» SET PROBLEM A: In the records, retype the lines starting at the one containing "Given: Switch units to inch" and ending at the one containing "Action: pyautogui.click(x=175, y=22)", leaving out the pictures.

» EXCERPT TO READ:
— Begin —

Updike's prose, which has sometimes drawn criticism for its sprays of filigree, remains faithful to the concrete forms of Rabbit's imagination. Images take root in the here and now: Rabbit's merchandise ("Like a little sea of melting candy his cars bake in the sun"); a swimming pool ("lit from underneath at night as if it has swallowed the moon"); a moment in January ("It is cold, a day that might bring snow, a day that feels hollow"). These moments, and many others like them, shed radiance on Rabbit and his surroundings, the very glow of transcendence that this overweight car salesman still, stubbornly, thinks of as his birthright. He does not always see it, but Updike's readers are granted this vision and something more: a superlative comic novel that is also an American romance. By Paul Gray While he was writing Rabbit, Run, more than 20 years ago, John Updike discovered that "I enjoyed being inside this guy's skin." The feeling revived a decade later, when he began Rabbit Redux: "It all seemed to be there, he seemed to be ready, waiting for me, and I didn't have much trouble fitting back into a Rabbit sort of rhythm." By then, Updike realized that still another sequel might occur to him: "I left some dangling threads in that book, possibly to be picked up later. But the real shape of Rabbit Is Rich didn't occur to me until the gas crunch of June 1979."
Updike's continuing interest in Harry Angstrom has led some to suspect that Rabbit is an alter ego, the author's version of what he himself could have become had he not left Shillington, Pa., for Harvard and a glittering literary career. "Well," Updike laughs, "I'm a good deal shorter than he is" (Rabbit is 6 ft. 3 in.; his creator 6 ft.). They differ in other ways too; the attraction seems to be one of opposites:
"Rabbit does not read books; for me, who reads and writes maybe too many, it's sort of a relief to deal with a character who is quite innocent of all that." Furthermore, the young Updike never seriously considered remaining in his native state: "Had I stayed a Pennsylvanian, I would have been a much tamer one than Harry Angstrom; I'm not sure by any stretch that I could have lived his disorderly life."
Updike's life has bounced back nicely after a painful separation and divorce in the mid-'70s. He and his second wife Martha are approaching their fourth anniversary. They live in an eleven-room farmhouse, circa 1880, in Georgetown, Mass., a small town about 30 miles north of Boston.

— End —

(Item-finding records)
— Begin —

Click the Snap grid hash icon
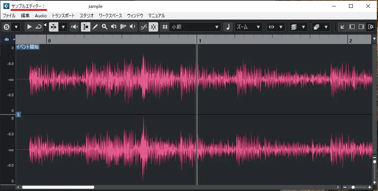This screenshot has width=378, height=191. point(165,27)
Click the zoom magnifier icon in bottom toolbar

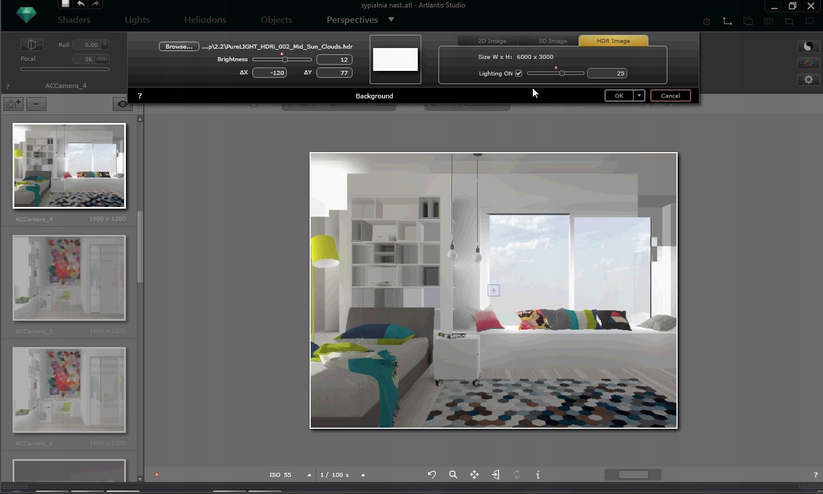[x=453, y=475]
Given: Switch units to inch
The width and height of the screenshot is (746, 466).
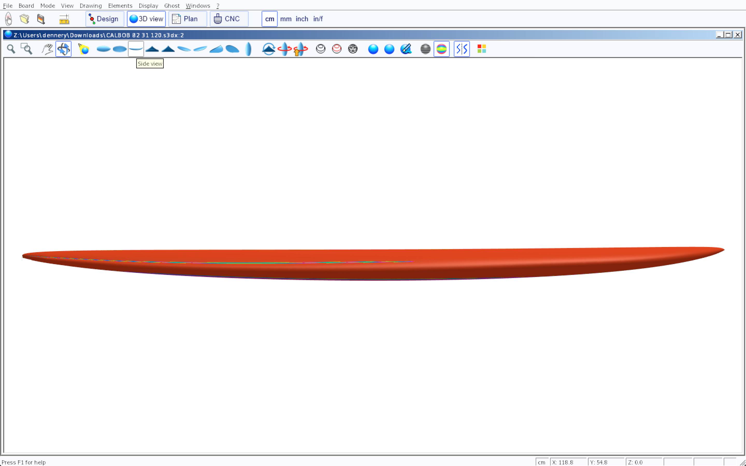Looking at the screenshot, I should click(302, 19).
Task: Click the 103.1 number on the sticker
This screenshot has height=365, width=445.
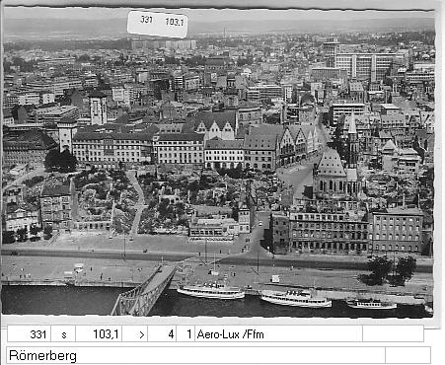Action: pyautogui.click(x=175, y=22)
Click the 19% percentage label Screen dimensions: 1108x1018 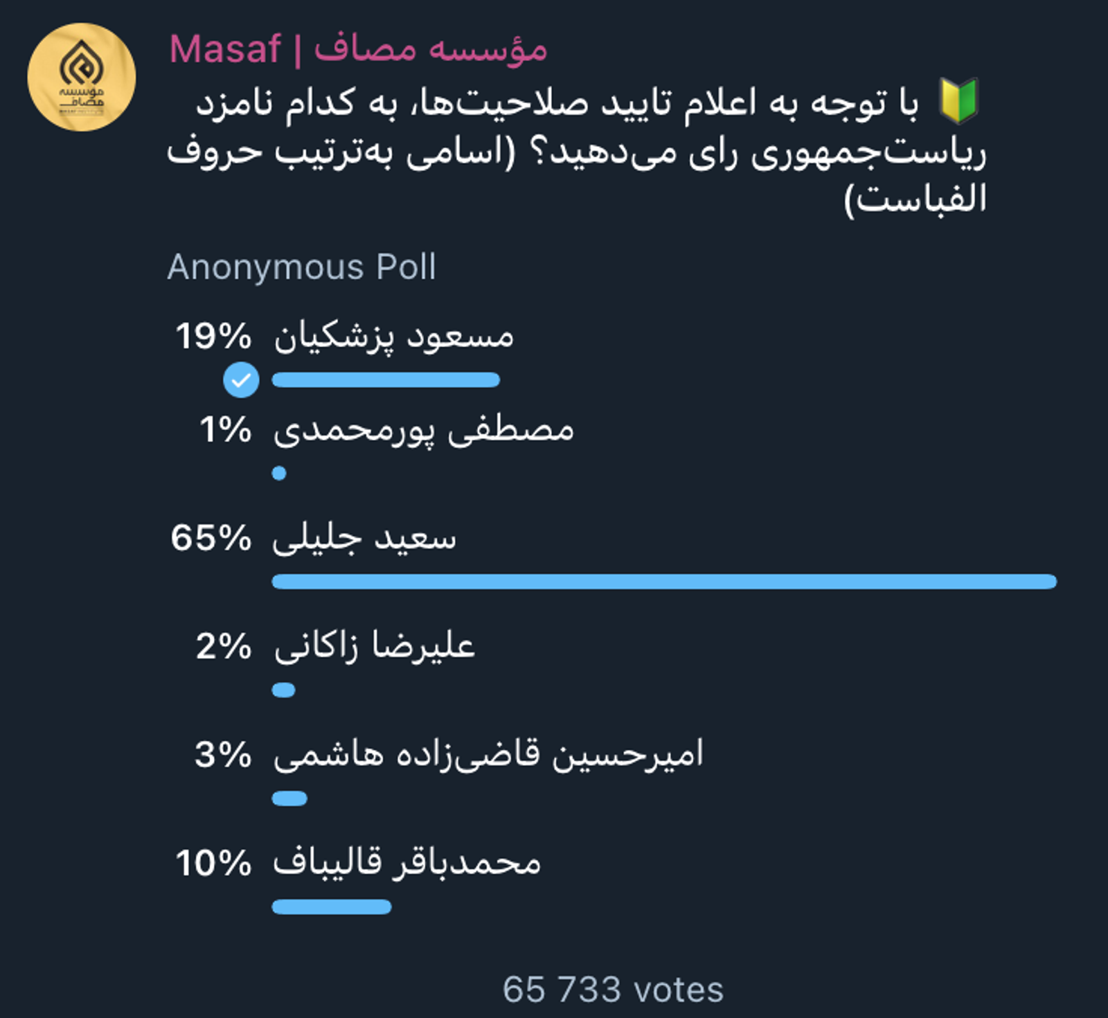point(213,337)
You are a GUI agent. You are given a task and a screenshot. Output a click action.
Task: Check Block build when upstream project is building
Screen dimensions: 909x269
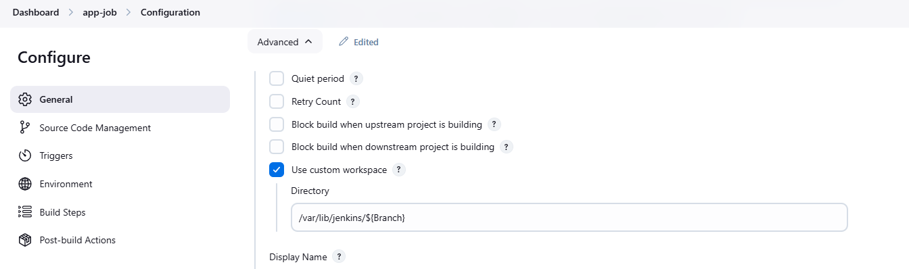pyautogui.click(x=277, y=124)
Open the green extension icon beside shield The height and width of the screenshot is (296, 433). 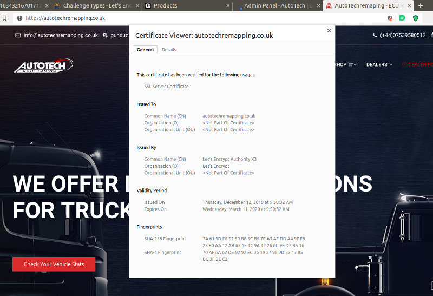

— End —

» SET PROBLEM B: In the piece on John Updike and his Rabbit novels, what event first made the real shape of Rabbit Is Rich occur to him?

» CORRECT RESULT A:
Given: Switch units to inch
The width and height of the screenshot is (746, 466).
Looking at the screenshot, I should click(302, 19).
Task: Click the 103.1 number on the sticker
This screenshot has height=365, width=445.
Action: pyautogui.click(x=175, y=22)

» CORRECT RESULT B: The gas crunch of June 1979.